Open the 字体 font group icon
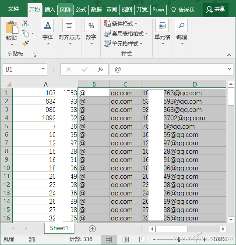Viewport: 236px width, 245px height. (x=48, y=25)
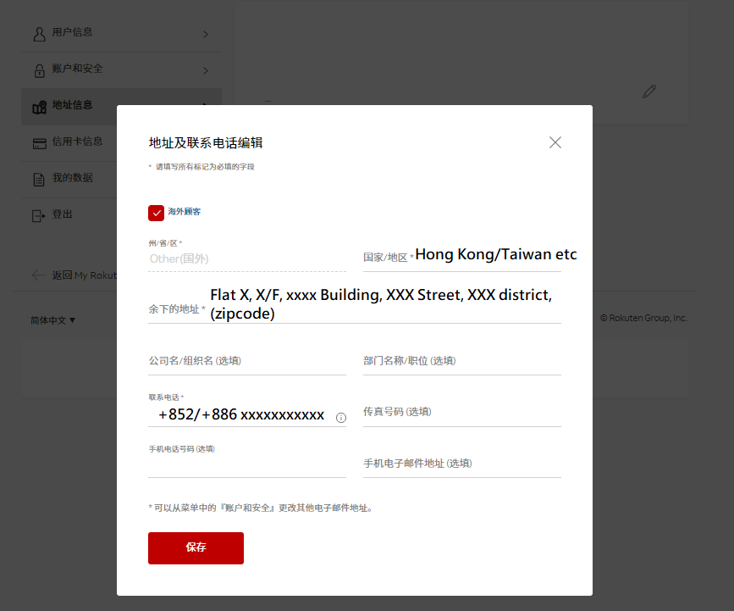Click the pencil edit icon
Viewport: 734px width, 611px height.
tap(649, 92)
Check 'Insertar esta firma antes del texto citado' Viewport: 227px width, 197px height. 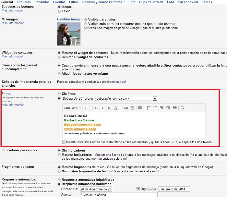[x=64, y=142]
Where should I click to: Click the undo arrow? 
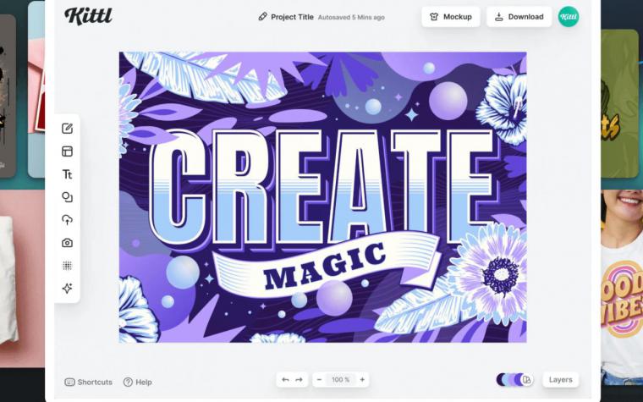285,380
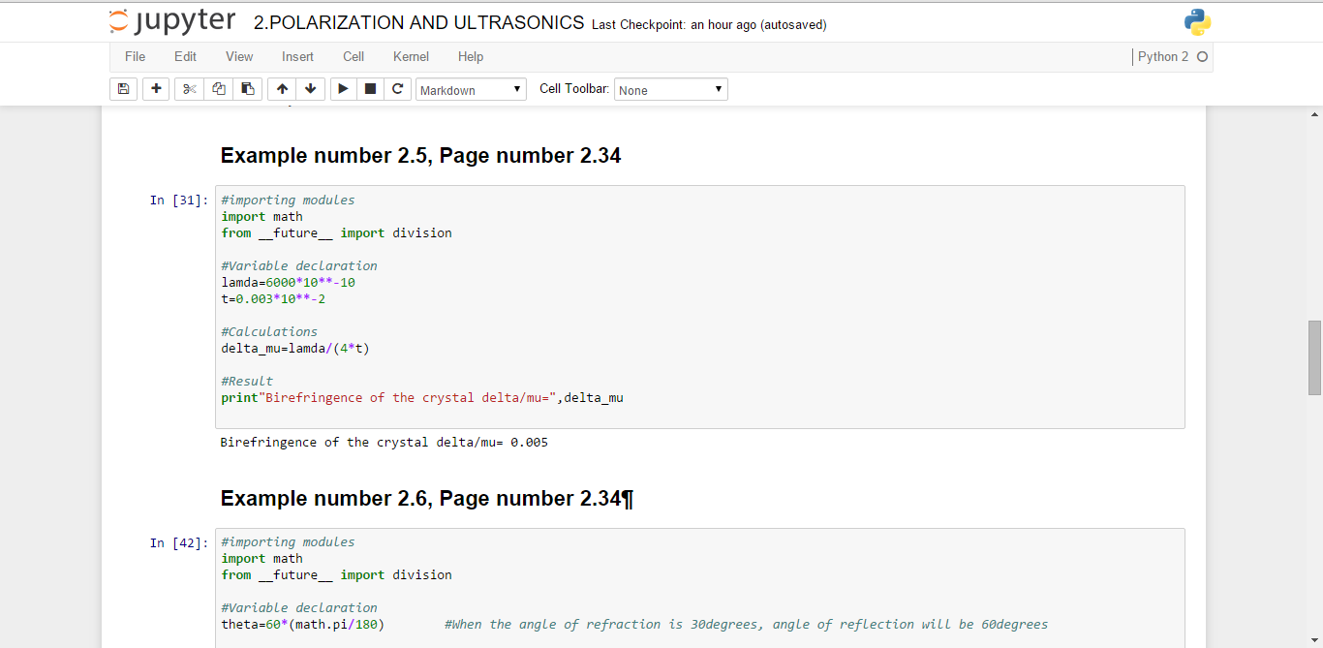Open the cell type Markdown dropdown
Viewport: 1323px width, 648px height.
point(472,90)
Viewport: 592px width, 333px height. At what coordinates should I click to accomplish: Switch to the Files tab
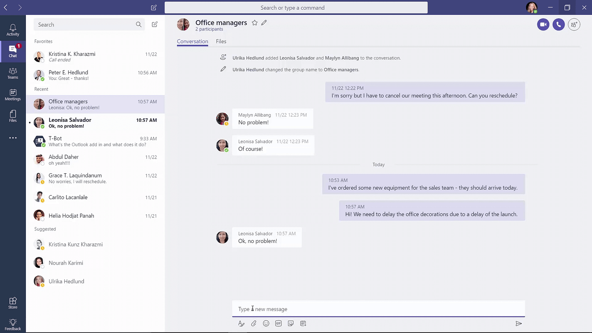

_____

**WORK TO BE COMPLETED**
Only the lines from the one containing "Where should I" through the end of the records are wanted, set down exactly and without their pictures.

**ANSWER**
Where should I click to: Click the undo arrow? 
285,380
Open the cell type Markdown dropdown
Viewport: 1323px width, 648px height.
point(472,90)
Viewport: 592px width, 333px height. At what coordinates should I click to accomplish: Switch to the Files tab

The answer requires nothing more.